It's 3.22 pm and time to accept the inevitable.
One of the many many things that can ruin my day in an instant is a bad nap situation. If the baby or toddler of the house does not nap, the rest of the day is shot pretty much. Don't get me wrong, it's not like I try very hard. I put the kid down and then I leave for the expected amount of time the nap should last. If he seems particularly upset, I might go in one time, but since that makes things worse, I don't. I just pretend to ignore all the happy or sad noise coming out of that room. Granted 9 out of 10 times he is asleep within half an hour. But those other times....

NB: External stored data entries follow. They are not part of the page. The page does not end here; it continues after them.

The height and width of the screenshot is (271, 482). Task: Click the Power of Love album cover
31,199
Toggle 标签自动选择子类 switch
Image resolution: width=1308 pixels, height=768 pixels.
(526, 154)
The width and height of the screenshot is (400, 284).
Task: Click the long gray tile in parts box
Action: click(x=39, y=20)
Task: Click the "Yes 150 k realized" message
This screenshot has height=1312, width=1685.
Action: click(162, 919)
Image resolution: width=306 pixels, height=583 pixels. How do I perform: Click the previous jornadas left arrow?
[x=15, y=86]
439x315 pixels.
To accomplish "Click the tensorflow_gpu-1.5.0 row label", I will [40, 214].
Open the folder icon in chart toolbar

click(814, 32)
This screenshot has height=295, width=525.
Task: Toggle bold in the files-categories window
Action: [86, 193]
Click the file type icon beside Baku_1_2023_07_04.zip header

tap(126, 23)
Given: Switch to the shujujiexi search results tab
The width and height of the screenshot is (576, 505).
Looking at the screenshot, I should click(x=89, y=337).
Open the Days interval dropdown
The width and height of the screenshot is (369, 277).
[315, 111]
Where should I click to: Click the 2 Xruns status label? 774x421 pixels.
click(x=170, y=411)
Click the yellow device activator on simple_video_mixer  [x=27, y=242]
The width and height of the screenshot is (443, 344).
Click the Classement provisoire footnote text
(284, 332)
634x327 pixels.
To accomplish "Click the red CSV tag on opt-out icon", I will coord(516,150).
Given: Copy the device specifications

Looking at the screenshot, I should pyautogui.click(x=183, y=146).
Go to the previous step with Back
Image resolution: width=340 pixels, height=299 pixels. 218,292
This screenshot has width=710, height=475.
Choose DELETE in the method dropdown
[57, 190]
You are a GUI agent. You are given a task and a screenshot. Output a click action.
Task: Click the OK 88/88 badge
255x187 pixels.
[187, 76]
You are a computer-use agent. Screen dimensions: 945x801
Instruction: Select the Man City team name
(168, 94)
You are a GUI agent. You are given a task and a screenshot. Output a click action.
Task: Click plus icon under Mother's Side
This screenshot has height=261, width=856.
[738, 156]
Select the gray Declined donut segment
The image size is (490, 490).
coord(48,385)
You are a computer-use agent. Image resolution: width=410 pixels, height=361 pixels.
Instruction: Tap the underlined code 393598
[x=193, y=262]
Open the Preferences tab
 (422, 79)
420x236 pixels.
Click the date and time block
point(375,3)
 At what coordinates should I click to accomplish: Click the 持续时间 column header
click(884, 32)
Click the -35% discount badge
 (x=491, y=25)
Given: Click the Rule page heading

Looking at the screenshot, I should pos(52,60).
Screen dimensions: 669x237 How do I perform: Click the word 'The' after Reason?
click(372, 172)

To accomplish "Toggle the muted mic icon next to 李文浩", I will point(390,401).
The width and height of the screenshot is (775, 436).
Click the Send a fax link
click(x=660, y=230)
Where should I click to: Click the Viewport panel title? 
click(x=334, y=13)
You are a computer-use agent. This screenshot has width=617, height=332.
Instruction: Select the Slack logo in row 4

I can hear him crying, then laughing, then jumping in his crib. I go about my business but a part of my brain is actively tracking the nap situation. I wash the dishes and check my email while the naplog goes:
"35 minutes since naptime started, subject is awake",
"125 minutes since naptime started, subject is still awake"
"the pillow, the sheet and possibly the mattress cover have been removed from the crib and strewn about the room... "
"toddler must be completely overtired and hyper right now"
"most likely toddler will be a monster for the rest of the day"
"your day is ruined"
"126 minutes since naptime started and subject is still not...your day is most definitely ruined"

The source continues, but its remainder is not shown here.